By the time Ponce de Leon was informed of the existence of the painting, the owner had died.

“I think being at the right place, and the right time played a big role in the acquisition of this painting. It also involved a lot of knocking [on the] homes of the nobility. I had to befriend the groom of the Duchess of Alba, and all the royalty in Europe, just to be able to see this painting,” Ponce de Leon said. He revealed that in his search for Hymen, oh Hyménée!, he was able to find along the way other works by Luna. “It involves so much work, so many trips, so much courage to just try everything to find it. And here it is now,” he added.


Juan Luna and the Philippines

Luna rose to fame as a Filipino painter for his work, Spoliarium, a colossal masterpiece that won the gold prize at the renowned Madrid Art Exposition in 1884, and later on, for Hymen, oh Hyménée! which won the bronze prize at the Exposition Universelle in 1889 in Paris, France.

But Luna would face a highly-controversial reputation with the murder of his wife, Paz Pardo de Tavera y Gorricho, and his mother-in-law, Doña Juliana Gorricho, one that would overshadow his entire career for years to come.

“Historians trying to decode the painting also referred to the ‘turtle’ as Luna. You know the ending of Luna, right? Depending on which side of the story you hear, Luna killed his mother-in-law and his wife out of jealousy. So [in the painting,] the wife seems to be looking elsewhere, and Luna is under the gutter; he [must have] viewed himself as a submissive figure in their lives,” he explained.

“Luna kept this painting until the end of his life, probably still trying to give away a lot of meaning from it,” Ponce de Leon reflected.

More than a century later, the significance of the discovery of the painting was “a triumph for the Filipino, and with that, it transcends so much pride for Filipinos to have won that award,” Ponce de Leon said.


Next holy grail?

When asked where the painting might eventually end up, Ponce de Leon said he doesn’t know yet, let alone if a monetary value can be attached to it in the first place.

“As a dealer, sell [the painting]? Maybe not.
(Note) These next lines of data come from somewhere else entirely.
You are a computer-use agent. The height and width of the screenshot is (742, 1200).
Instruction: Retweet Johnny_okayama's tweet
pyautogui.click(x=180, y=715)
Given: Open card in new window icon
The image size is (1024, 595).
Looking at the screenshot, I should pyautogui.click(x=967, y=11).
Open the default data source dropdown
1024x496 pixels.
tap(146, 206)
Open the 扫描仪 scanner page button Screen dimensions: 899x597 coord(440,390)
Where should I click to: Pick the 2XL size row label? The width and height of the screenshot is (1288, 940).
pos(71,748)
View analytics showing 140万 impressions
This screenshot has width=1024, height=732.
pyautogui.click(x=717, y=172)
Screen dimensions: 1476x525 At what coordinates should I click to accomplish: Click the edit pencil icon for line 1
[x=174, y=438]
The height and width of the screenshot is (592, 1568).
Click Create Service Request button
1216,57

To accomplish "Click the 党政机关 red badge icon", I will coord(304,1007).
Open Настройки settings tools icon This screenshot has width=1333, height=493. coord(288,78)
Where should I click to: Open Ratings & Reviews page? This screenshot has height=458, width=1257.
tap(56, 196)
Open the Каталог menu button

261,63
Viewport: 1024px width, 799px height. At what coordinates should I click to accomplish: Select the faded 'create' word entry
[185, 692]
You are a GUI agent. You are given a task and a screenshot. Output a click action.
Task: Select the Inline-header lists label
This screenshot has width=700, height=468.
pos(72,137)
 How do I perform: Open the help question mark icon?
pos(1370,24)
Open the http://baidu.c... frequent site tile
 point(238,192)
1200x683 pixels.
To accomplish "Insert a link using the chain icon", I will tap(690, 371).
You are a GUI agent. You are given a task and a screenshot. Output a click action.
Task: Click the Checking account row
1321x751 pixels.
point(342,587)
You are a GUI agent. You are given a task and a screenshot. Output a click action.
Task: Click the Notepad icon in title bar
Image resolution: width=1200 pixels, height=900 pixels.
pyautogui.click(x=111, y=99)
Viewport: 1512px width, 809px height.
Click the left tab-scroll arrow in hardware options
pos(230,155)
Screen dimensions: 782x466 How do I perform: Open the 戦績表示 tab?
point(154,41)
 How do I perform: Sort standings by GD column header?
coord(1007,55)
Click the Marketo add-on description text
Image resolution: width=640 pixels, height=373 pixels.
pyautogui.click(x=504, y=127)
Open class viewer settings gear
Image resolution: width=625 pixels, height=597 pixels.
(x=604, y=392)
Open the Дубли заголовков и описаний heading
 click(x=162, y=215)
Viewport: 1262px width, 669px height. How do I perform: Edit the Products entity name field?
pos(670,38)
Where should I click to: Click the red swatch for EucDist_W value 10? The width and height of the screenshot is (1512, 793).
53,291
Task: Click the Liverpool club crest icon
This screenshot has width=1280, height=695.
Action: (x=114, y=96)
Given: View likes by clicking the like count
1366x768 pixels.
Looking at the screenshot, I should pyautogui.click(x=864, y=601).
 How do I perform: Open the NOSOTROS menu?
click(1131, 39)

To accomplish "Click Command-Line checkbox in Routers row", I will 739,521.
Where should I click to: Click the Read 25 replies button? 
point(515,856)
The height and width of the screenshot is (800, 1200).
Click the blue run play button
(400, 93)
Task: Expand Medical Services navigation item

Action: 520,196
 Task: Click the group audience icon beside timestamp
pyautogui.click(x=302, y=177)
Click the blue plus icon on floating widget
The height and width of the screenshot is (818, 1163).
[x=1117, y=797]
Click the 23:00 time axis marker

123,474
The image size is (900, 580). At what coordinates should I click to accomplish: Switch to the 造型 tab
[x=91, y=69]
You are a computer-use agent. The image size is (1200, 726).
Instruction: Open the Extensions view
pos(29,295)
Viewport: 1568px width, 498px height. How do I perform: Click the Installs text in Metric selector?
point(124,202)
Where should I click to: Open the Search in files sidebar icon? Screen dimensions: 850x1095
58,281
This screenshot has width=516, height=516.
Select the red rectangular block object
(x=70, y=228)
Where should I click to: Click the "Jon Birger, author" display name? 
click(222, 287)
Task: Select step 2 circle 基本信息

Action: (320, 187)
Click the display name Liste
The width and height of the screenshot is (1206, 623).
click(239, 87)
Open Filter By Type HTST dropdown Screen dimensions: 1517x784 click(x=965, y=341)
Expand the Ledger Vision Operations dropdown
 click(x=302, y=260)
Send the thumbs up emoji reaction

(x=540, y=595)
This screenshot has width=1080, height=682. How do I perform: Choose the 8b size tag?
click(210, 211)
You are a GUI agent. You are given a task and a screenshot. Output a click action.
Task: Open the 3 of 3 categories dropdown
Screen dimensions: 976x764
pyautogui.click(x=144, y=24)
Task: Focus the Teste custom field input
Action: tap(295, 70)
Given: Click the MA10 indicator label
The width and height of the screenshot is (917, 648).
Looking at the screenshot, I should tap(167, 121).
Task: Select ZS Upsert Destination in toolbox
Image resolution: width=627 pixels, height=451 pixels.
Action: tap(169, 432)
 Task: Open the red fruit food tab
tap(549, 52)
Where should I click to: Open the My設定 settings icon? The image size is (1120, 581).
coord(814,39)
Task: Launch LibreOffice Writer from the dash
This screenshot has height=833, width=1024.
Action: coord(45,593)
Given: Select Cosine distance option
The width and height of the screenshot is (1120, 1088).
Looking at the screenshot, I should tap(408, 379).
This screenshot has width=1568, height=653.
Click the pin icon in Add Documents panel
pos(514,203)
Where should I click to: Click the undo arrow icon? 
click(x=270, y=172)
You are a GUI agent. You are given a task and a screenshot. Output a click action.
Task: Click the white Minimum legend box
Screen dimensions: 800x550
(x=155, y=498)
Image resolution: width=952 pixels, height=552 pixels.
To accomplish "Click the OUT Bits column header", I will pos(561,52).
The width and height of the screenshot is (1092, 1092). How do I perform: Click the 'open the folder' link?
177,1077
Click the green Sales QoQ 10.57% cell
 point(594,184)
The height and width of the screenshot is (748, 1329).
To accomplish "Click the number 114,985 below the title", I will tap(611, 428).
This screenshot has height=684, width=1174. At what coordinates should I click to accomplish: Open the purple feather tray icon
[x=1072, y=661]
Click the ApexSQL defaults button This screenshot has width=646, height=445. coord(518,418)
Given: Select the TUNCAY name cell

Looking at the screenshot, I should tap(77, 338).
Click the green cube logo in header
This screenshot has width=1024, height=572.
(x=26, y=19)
Maybe give to Silliman? I don’t know,” Ponce de Leon quipped.

“Nothing can surpass this. Maybe People and Kings (in French, Peuple et Rois) — which is another work by Luna believed to have burned during the war, but who knows? It could probably just be somewhere. We’re only as good as our last find,” he noted. “Or in my case, I’m only as good as my last auction. So everything has to be better, better, better. The work gets harder, harder, harder. So let’s see,” he said.


A true red Sillimanian

Introducing Ponce de Leon in her speech, SU President Dr. Betty Cernol-McCann welcomed back the alumnus and founder/director of Leon Art Gallery, whose mission is to “make the best of Filipino art accessible to the world”.  Ponce de Leon completed his Early Childhood years, high school, and BS in Business Administration in 2003.

The President commended him for his magnanimity, pointing out that the event was “no ordinary homecoming. He came bearing a gift, sharing to us the captivating story of how a masterpiece of a National Artist was recovered after more than a century of obscurity.”

“The lost art of Juan Luna has returned to our country, providing ample opportunities for the Filipinos to marvel at the beauty of an artwork unsurpassed in its world-class caliber,” she added.

Among those present at the event were students and faculty from Foundation University, Negros Oriental State University, Colegio de Santa Catalina de Alejandria, Negros Oriental High School; personnel from the National Museum of the Philippines-Dumaguete, and the local government of Dumaguete; and the SU Culture & Arts Council. (Aaron Jalalon/SU OIP)



Photo Caption: Jaime Alfonso “Popong” Ponce de Leon (with lei), art curator and founder/director of Leon Art Gallery poses with University personnel led by SU President Dr. Betty Cernol McCann (3rd from right).